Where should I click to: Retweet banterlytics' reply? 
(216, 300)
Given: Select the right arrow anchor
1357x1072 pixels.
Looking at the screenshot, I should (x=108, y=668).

********************

Write out the listing above again, line for line, without changing anything.

Complete output:
Where should I click to: Retweet banterlytics' reply? 
(216, 300)
Given: Select the right arrow anchor
1357x1072 pixels.
Looking at the screenshot, I should (x=108, y=668).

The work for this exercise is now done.